End of exampleDecline in value of leisure facilities
Your deduction for the decline in value of a leisure facility may be reduced even though you use it, or install it ready for use, for a taxable purpose. Your deduction is limited to the extent that either:
- the asset’s use is a fringe benefit
- the leisure facility is used (or held for use) mainly in the ordinary course of your business of providing leisure facilities for payment, to produce your assessable income in the nature of rents or similar charges, or for your employees’ use or the care of their children.
Decline in value of boats
The total amount you can claim as a deduction for using or holding a boat, including its decline in value, can't exceed your assessable income from using or holding that boat in 2024–25. If the total amount of your deduction exceeds the relevant assessable income, we reduce the deduction by the amount of the excess.
Exceptions to that reduction are any of the following:
- holding a boat as your trading stock
- using a boat (or holding it) mainly for letting it on hire in the ordinary course of a business that you carry on
- using a boat (or holding it) mainly for transporting the public or goods for payment in the ordinary course of a business that you carry on
- using a boat for a purpose that is essential to the efficient conduct of a business that you carry on.
Depreciating asset you acquire from an associate
If you acquire a depreciating asset from an associate, such as a relative or partner, and the associate has claimed or can claim deductions for the decline in value of the asset, you must use the same method of working out the decline in value as the associate.
If the associate uses the diminishing value method, you must use the same effective life they use. If they used the prime cost method, you must use any remaining period of the effective life they use.
You must recalculate the effective life of the depreciating asset if the asset’s cost increases by 10% or more in any income year, including the year in which you start to hold it, see How to recalculate effective life.
You can require the associate to tell you the method and effective life they use while holding the asset by serving a notice on them within 60 days after you acquire the asset. Penalties can be imposed if the associate intentionally refuses or fails to comply with the notice.
Sale and leaseback arrangements
If you acquire a depreciating asset but the user of the asset doesn't change or is an associate of the former user, such as under a sale and leaseback arrangement, you must use the same method of working out the decline in value as the former holder.
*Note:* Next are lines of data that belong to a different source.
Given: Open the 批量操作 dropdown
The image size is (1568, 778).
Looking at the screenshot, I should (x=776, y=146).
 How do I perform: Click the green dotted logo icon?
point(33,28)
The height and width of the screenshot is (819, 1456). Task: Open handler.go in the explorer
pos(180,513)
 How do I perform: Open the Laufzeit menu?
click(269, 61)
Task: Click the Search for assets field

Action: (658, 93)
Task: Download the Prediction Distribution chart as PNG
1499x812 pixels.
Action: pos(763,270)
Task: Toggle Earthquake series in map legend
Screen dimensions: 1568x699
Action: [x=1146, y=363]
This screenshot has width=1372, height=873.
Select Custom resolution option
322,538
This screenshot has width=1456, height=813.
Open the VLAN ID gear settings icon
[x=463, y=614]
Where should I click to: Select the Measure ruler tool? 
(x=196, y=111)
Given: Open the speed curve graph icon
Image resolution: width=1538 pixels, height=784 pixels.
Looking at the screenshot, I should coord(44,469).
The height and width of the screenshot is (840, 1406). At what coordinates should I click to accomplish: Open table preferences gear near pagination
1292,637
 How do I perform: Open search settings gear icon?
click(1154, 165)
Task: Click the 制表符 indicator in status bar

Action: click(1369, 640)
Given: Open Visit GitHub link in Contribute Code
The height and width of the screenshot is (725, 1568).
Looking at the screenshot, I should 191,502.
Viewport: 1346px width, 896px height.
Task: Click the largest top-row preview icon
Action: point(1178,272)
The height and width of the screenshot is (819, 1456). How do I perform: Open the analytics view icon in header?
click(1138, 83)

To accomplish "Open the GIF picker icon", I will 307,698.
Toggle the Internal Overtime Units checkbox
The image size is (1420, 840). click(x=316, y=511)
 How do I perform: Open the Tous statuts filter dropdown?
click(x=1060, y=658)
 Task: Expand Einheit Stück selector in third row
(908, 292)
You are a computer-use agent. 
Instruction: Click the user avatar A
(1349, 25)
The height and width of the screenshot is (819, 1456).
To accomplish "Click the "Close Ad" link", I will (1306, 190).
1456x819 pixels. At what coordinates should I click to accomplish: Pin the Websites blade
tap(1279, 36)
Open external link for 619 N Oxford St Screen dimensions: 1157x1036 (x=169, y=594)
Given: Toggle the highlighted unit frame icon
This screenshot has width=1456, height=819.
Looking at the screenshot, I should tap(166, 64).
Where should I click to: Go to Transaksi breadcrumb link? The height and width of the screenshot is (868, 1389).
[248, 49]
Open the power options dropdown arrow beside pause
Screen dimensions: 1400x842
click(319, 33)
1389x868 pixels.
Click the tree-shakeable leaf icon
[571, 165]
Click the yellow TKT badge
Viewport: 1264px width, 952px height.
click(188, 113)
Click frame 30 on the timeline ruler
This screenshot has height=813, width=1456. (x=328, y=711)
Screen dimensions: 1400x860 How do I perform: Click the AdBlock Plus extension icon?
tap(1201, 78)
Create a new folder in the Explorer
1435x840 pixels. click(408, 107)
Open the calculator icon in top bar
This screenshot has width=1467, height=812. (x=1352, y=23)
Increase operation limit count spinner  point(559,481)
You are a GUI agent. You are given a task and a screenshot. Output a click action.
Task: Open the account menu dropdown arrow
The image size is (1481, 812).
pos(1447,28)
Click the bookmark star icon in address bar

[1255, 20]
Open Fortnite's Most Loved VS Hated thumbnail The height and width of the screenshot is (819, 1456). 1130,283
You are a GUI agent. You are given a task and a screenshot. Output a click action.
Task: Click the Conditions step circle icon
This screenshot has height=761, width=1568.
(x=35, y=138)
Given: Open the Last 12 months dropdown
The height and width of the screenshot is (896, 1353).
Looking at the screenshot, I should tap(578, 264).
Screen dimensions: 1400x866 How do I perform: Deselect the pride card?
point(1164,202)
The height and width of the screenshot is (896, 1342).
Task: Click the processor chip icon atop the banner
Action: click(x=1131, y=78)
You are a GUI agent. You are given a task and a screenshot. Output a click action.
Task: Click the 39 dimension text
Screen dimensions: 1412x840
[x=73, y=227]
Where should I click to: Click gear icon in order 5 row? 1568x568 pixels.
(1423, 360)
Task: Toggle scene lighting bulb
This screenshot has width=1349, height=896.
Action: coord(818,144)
If the former holder uses the diminishing value method, you must use the effective life that they use. If they use the prime cost method, you must use any remaining period of the effective life they use. If you can't readily ascertain the method that the former holder was using or if they didn't use a method, you must use the diminishing value method. You must use an effective life determined by the Commissioner if you can't find out the effective life that the former holder was using or if they didn't use an effective life.
You must recalculate the effective life of the depreciating asset if the asset’s cost increases by 10% or more in any income year, including the year in which you start to hold it, see How to recalculate effective life.